* Problem
Look through the entries. Copy each line that has the word "cell".

* Records provided
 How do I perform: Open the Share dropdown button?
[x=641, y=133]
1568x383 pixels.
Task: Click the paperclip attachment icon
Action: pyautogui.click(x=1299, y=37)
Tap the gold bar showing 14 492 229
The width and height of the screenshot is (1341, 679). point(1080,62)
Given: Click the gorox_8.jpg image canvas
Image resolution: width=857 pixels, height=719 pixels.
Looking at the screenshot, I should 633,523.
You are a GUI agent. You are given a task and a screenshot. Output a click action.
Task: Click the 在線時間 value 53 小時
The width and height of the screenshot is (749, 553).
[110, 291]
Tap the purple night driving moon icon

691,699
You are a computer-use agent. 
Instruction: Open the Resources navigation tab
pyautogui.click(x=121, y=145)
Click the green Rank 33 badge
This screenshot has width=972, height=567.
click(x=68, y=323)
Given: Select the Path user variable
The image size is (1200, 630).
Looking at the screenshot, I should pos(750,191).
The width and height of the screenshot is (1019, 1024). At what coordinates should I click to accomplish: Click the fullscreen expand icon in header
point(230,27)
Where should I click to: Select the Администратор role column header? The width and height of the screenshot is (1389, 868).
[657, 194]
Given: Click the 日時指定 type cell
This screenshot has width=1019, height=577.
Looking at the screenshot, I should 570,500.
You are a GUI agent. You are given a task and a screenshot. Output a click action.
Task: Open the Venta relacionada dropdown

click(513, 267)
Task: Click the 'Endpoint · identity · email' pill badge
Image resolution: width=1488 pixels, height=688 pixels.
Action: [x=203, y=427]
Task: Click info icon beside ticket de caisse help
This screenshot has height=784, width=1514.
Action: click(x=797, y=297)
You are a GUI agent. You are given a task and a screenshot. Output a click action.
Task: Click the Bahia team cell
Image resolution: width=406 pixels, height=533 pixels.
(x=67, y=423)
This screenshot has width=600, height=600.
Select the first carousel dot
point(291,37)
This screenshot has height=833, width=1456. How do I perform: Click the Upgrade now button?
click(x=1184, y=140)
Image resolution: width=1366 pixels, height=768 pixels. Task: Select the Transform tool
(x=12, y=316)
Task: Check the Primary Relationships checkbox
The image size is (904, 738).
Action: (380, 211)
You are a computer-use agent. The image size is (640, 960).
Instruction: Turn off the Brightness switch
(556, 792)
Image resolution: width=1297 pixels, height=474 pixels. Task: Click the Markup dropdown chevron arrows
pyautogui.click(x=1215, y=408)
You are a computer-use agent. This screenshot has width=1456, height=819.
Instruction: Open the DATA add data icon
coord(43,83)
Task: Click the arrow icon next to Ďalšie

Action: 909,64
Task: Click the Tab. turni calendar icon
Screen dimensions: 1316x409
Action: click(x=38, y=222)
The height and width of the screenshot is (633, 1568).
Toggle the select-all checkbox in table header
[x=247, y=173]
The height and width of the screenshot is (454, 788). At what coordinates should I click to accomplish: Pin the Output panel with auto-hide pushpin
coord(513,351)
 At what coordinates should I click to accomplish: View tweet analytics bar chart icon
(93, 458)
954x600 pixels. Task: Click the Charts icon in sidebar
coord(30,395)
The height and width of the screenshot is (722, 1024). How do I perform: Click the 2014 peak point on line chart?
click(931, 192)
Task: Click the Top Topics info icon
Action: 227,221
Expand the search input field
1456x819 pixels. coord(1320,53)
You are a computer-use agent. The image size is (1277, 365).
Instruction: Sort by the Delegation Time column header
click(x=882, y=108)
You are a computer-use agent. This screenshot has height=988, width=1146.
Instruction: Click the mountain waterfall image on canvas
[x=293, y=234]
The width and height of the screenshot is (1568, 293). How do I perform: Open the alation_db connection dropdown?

* Written answer
Given: Click the 日時指定 type cell
Task: Click the Bahia team cell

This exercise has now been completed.